Ok, sure, you’ve got a few folks who whined about Bad Bunny’s Super Bowl halftime show performance, and they are likely the same people who got excited watching Kid Rock and Robert Kennedy do their geriatric workout. The fact is that Bad Bunny is one of the most popular artists in the world and his show still has fans and non-fans buzzing about Puerto Rican culture like never before. It’s the perfect time to announce his first lead actor role in Porto Rico, a film that is steeped in Puerto Rican history.
Deadline reports Benito “Bad Bunny” Martínez Ocasio will star in Porto Rico, a love letter to Puerto Rico that will mark the directorial debut of 34-time Grammy and Latin Grammy Award-winning rapper/activist René “Residente” Pérez Joglar. Residente recently wowed audiences (including me) with his performance in the award-winning Sundance drama In the Summers.
Joining Bad Bunny in the cast are Viggo Mortensen, Edward Norton, and Javier Bardem. Alejandro Gonzalez Inarritu is an executive producer on the film, co-written by his Birdman writer Alexander Dinelaris.
Described as “an epic Caribbean western and historical drama”, Porto Rico was originally intended as a look at “Puerto Rican revolutionary José Maldonado Román, known as Águila Blanca (White Eagle), set on the island in the late 19th century. Maldonado Román fought against colonialism by leading a gang of ex-convicts to vindicate Puerto Rico as it sought its identity as a country.” It’s unclear whether that remains the project’s direction.
Residente said, “I have dreamed of making a film about my country since I was a child. Puerto Rico’s true history has always been surrounded by controversy. This film is a reaffirmation of who we are — told with the intensity and honesty that our history deserves.”

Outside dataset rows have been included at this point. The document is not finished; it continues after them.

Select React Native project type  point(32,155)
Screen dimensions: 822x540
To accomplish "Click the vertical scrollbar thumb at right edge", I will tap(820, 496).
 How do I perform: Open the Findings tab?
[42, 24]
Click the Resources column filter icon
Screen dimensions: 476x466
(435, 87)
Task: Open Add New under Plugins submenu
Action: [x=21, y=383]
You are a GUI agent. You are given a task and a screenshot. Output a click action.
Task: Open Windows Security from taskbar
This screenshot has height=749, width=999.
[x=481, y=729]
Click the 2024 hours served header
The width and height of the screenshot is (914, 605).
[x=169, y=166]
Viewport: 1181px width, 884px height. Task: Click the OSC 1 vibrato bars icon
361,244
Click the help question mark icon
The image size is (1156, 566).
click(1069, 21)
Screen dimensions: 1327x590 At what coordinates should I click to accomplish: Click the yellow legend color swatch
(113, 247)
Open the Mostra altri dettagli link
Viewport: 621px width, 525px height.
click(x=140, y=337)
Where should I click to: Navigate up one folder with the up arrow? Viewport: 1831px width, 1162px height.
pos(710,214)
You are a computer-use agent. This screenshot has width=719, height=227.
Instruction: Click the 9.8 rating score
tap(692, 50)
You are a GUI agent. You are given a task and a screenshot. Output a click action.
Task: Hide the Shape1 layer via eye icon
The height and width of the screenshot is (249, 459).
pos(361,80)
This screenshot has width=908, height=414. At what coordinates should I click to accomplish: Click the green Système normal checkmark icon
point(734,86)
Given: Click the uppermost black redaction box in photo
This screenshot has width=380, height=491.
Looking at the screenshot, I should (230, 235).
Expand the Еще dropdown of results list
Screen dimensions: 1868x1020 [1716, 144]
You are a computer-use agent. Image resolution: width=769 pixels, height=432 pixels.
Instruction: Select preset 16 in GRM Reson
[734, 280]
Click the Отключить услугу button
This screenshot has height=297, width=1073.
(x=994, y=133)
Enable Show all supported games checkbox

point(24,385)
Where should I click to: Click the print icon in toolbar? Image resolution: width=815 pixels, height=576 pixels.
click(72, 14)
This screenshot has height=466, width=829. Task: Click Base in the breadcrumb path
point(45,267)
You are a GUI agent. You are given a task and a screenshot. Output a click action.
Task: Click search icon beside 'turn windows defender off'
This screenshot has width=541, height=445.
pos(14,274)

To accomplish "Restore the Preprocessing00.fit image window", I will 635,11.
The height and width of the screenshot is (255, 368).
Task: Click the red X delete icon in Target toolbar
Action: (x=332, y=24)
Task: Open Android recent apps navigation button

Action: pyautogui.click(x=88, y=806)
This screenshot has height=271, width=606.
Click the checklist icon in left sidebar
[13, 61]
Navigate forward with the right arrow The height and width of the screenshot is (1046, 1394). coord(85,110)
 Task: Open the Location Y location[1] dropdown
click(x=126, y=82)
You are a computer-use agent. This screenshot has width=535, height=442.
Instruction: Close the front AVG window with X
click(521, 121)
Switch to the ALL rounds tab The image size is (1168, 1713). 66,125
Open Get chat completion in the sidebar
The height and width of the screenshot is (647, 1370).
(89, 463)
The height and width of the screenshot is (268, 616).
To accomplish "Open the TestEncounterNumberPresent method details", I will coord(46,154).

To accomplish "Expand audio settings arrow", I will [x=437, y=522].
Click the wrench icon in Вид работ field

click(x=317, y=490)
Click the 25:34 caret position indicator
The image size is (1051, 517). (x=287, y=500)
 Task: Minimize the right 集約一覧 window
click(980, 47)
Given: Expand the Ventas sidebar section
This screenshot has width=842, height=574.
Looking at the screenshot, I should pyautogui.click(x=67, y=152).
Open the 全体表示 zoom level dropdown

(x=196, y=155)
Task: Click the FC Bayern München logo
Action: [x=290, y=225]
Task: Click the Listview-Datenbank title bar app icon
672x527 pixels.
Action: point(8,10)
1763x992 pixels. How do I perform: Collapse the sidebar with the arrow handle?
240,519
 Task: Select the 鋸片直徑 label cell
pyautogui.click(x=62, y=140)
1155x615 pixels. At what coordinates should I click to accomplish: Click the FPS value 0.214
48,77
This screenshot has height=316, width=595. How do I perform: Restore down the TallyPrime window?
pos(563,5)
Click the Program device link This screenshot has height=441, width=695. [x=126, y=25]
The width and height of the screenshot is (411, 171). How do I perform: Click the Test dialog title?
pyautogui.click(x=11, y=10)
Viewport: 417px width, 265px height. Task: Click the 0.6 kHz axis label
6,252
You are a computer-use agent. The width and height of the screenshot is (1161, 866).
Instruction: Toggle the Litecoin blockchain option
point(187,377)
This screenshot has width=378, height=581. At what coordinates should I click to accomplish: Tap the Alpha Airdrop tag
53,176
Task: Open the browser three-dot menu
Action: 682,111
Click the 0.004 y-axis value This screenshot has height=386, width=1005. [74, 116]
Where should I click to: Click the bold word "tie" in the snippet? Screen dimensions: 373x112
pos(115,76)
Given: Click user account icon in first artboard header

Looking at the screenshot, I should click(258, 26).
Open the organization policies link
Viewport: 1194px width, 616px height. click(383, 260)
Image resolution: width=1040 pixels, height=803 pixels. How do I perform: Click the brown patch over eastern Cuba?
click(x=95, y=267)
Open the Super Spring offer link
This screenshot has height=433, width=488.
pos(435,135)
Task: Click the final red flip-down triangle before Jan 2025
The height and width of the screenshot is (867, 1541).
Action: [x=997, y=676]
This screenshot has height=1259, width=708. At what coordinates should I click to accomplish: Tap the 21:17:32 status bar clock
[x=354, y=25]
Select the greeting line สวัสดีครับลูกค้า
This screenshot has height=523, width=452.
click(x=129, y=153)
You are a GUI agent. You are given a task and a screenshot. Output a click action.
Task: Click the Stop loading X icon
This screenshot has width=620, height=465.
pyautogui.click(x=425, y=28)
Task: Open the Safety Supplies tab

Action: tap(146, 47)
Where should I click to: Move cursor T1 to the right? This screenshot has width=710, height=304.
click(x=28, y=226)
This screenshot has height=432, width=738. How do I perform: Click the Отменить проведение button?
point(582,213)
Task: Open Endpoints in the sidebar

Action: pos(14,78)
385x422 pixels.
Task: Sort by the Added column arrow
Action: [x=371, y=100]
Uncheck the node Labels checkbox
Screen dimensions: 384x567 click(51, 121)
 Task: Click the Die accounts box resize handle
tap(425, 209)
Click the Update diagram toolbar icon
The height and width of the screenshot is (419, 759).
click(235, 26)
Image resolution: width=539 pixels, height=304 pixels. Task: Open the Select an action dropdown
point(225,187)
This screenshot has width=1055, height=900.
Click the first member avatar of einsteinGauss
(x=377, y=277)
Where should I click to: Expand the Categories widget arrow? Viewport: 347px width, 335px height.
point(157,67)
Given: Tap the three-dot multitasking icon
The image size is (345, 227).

Norton, also a producer on the project, compared it to classic American crime movies… “This film sits in a tradition of films we deeply love, from The Godfather to Gangs of New York, that both thrill us with visceral drama and iconic characters and eras while also forcing us to face up to the shadow story under the American narrative of idealism. Everybody knows what a poet of language and rhythm René is. Now they’re going to see what a visual visionary he is as well. And bringing him and Bad Bunny together to tell the true story of Puerto Rico’s roots is going to be like a flame finding the stick of dynamite that’s been waiting for it.”
For Bad Bunny, this is a huge step up as an actor. His biggest roles to date have been supporting ones, in David Leitch’s action flick Bullet Train, and a strong performance opposite Gael Garcia Bernal in lucha libre drama Cassandro. At one point, he was going to star in a Spider-Man spinoff movie, but that fell through.